How to Establish Intimacy on the First Date Without Bringing Up Ghosts

It’s hard to know what milestones you’re expected to hit on a first date. Is it okay to ask about their past relationships? Should you kiss? Can you rely on your default, slam dunk question about ghosts? Or is that too much too soon? You might be tempted to overshare, but it’s important to strike the right balance that says, “I’m willing to be emotionally vulnerable, but I’m not weird about the supernatural.” Here are a few ways you can establish intimacy on a first date without bringing up the specters of the undead that have haunted you.

 

Ask basic follow-up questions instead.

It’s important to show that you’re a great listener and care about what your date has to say, so instead of immediately interjecting with questions like, “Do you believe in ghosts? Have you seen one? How would you feel if I said I see them all the time?” maybe try a casual follow-up like, “Oh, your dad is Canadian? Where in Canada is he from?” They’ll be floored by your compassion, your attentiveness, and your apparent indifference toward the spirit realm.

 

Be open and honest about your dating history.
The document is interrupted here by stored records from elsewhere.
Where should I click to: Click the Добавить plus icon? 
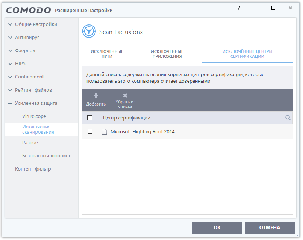tap(96, 96)
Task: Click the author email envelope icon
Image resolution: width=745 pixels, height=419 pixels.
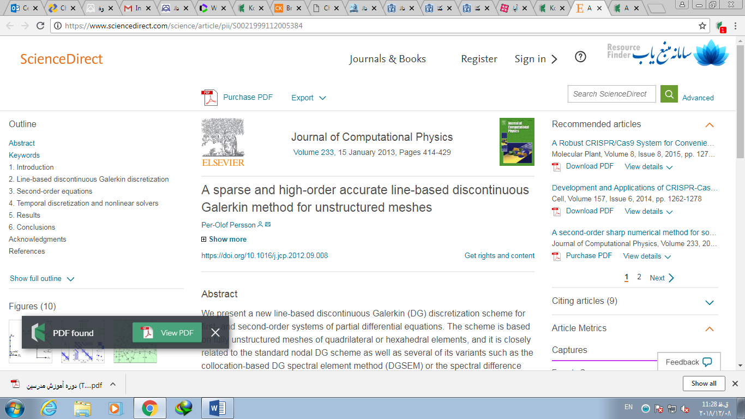Action: [x=268, y=225]
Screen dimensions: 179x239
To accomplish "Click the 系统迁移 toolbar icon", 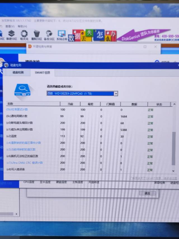I will (x=62, y=35).
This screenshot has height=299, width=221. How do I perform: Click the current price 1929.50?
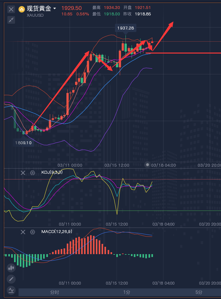(72, 8)
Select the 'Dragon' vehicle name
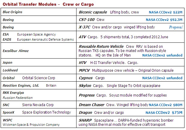The width and height of the screenshot is (186, 130). (86, 112)
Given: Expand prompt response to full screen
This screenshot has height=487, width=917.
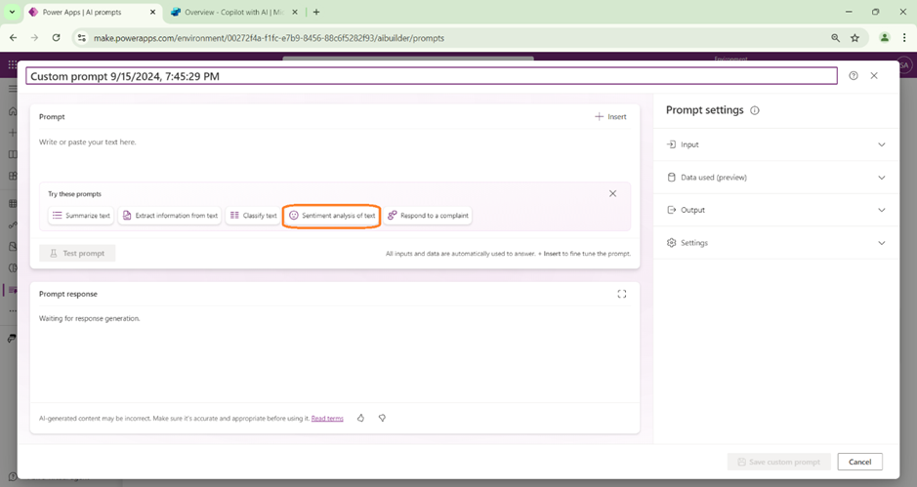Looking at the screenshot, I should point(621,294).
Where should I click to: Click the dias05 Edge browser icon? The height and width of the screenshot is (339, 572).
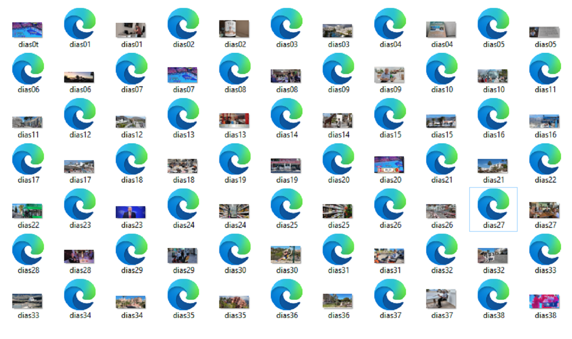[493, 24]
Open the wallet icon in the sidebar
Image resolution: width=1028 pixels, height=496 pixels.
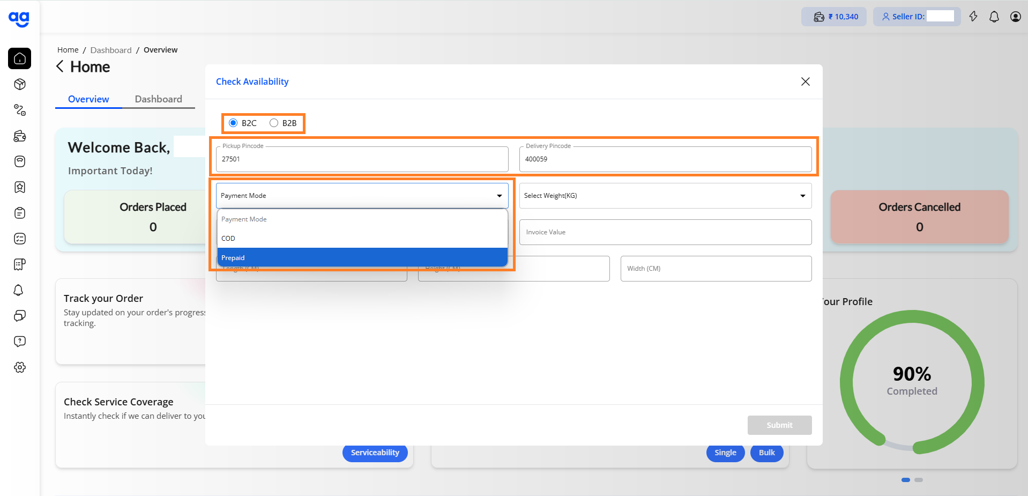click(20, 136)
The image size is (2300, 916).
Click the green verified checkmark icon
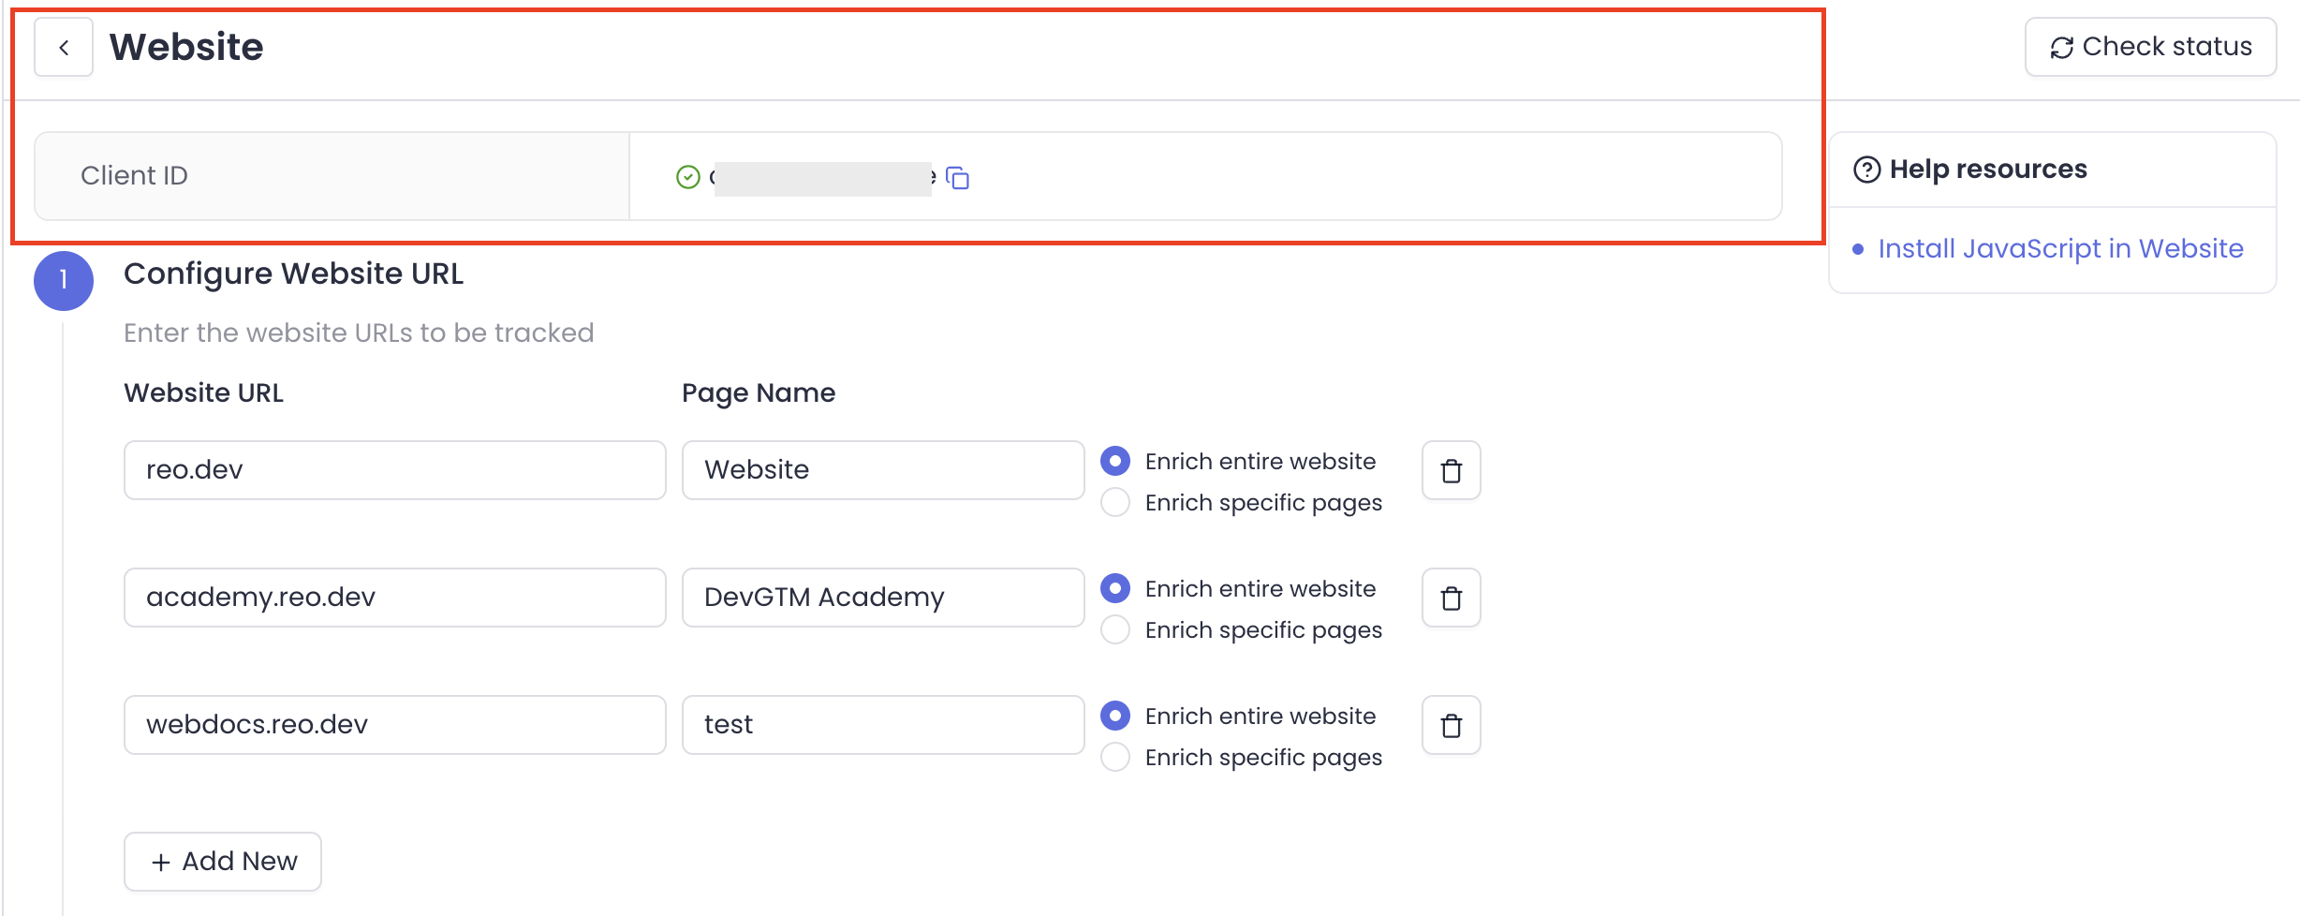[x=688, y=177]
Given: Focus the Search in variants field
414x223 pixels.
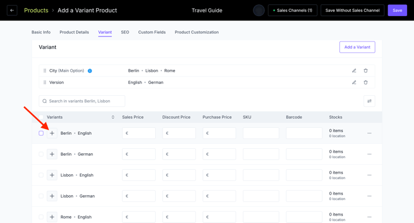Looking at the screenshot, I should pos(82,101).
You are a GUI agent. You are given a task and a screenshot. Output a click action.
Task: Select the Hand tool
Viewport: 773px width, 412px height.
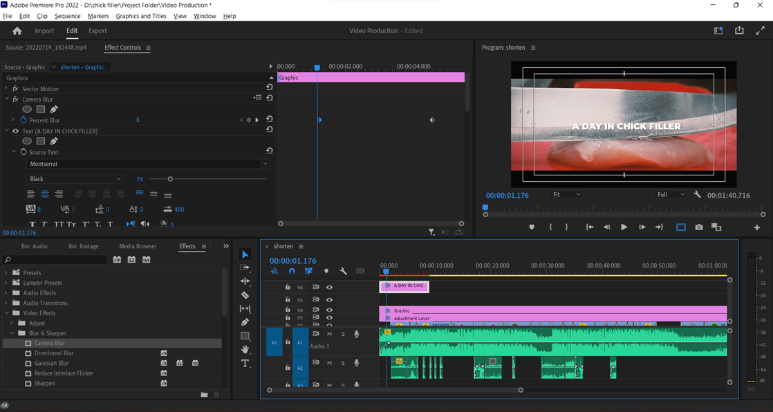pyautogui.click(x=245, y=350)
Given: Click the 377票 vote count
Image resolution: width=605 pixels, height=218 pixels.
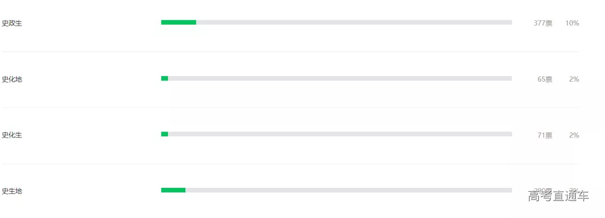Looking at the screenshot, I should pyautogui.click(x=543, y=23).
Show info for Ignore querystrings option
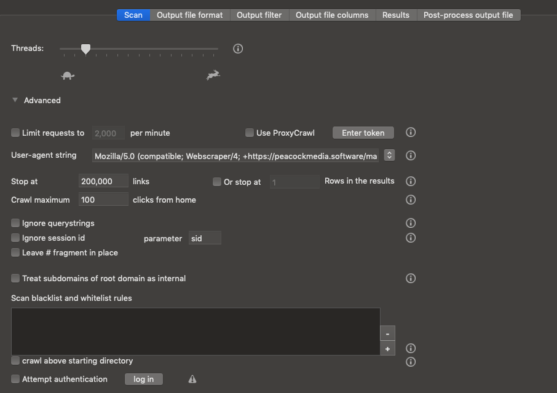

Sure, it’s a red flag to talk about your exes for too long on a first date, but a cursory mention of your dating history can go a long way toward showing you’re an emotionally available person. It says, “I’ve lived, and I’ve learned, and I am unconcerned with the souls of those who have died…why do you ask?” Just make sure to skip over your ex who died tragically and whose voice you sometimes still hear in the night. Sure, at this point you’ll probably be itching to bring up ghosts, but resist with everything you have. They’re not ready. There are other ways.

 

Don’t be afraid of some light touching!

You might think that bringing up ghosts is the only way to establish intimacy, but you’re forgetting the four-letter-word: Hand! Don’t be afraid to lightly touch their arm or knee during a particularly funny anecdote. It’ll show them you’re interested in being more than just a friend, and it doesn’t require any mention of the afterlife at all.

 

 

Focus on making direct eye contact.

Do your best to get lost in their eyes and distract yourself from the desperate, primal urge to ask them if they believe in reincarnation, haunted hotels, all of it. Is there anything more than this life? Is there?! How can you align on the big things like politics and kids if they don’t also believe in ghosts?! ASK. DON’T THINK. JUST ASK.

 

Follow these simple tips and you’ll be on your way to a second date in no time, which is the perfect occasion to finally – at long last – bring up ghosts. Love is in the air and so are the spirits of our past!